**Entries shown:**
########################################

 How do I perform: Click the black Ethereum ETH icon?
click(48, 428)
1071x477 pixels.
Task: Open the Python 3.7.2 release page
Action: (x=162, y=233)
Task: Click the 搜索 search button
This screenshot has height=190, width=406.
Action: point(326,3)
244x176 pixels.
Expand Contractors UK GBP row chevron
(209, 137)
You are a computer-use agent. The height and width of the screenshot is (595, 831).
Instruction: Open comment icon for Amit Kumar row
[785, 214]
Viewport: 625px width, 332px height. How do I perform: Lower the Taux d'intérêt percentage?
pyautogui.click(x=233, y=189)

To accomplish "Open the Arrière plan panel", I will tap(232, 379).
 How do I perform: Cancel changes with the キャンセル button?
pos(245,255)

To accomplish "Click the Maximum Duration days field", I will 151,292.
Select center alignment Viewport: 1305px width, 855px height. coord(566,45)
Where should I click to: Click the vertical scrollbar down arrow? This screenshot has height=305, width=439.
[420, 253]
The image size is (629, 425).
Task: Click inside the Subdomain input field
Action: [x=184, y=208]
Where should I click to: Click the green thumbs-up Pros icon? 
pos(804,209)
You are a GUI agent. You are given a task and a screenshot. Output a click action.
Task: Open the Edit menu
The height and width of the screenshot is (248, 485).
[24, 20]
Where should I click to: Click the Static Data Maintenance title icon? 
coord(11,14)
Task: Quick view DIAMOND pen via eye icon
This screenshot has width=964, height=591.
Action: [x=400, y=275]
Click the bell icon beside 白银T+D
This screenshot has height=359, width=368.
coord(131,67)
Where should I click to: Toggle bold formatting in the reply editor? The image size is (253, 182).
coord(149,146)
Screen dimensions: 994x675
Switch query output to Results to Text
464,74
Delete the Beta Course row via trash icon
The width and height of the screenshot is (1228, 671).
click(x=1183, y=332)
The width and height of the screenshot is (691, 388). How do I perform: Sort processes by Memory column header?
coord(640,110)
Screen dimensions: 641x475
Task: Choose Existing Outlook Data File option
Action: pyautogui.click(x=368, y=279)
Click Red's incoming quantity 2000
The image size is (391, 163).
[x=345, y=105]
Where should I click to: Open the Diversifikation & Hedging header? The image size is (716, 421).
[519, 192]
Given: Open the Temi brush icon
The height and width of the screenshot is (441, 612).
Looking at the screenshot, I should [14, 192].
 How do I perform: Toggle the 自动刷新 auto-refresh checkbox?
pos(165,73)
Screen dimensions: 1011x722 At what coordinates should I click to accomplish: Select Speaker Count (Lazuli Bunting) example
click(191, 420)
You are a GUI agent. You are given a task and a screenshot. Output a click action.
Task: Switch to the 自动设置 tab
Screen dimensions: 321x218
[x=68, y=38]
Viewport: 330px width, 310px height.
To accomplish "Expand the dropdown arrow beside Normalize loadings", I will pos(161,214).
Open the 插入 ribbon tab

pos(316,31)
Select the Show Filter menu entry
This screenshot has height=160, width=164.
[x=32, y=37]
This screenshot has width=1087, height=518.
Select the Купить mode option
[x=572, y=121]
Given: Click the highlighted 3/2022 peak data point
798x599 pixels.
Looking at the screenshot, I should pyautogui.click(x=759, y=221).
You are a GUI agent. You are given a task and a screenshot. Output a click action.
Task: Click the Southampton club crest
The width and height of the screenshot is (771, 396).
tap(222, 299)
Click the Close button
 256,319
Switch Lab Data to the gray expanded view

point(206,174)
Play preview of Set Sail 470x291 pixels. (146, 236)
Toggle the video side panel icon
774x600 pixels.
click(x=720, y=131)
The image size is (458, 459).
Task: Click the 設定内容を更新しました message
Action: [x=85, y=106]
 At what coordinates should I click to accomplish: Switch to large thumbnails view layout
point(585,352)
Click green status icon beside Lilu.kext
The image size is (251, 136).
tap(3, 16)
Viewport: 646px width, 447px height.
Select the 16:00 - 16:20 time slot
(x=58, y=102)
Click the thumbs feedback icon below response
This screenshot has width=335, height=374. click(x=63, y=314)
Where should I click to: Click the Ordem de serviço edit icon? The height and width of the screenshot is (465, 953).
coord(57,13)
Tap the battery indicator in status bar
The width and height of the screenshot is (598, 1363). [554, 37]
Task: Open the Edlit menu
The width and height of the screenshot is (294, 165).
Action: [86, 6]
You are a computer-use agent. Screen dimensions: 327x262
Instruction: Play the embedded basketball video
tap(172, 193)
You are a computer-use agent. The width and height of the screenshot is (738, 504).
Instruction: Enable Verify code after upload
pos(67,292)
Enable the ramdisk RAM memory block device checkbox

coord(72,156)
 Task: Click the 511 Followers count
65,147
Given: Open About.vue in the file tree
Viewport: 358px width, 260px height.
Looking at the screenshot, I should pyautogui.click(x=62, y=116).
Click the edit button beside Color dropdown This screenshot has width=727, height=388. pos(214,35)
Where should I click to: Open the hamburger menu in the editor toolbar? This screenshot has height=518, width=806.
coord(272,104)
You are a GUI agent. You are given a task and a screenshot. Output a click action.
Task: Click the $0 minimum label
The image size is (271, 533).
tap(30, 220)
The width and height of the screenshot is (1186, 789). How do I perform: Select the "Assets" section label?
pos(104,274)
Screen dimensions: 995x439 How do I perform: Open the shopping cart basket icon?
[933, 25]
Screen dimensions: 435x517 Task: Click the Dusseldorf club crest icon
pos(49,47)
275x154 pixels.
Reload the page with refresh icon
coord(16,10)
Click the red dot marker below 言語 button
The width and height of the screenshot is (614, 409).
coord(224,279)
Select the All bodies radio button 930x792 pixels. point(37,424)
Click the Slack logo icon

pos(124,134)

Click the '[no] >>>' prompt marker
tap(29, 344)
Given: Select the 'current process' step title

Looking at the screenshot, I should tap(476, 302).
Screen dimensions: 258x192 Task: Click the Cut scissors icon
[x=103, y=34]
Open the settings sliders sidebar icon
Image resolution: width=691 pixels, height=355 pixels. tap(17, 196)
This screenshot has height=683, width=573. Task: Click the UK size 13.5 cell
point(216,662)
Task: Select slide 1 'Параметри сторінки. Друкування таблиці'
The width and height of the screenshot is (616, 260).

########################################

**Problem:** Give only the number of lines in the data that hold the word "computer".

**Result:** 3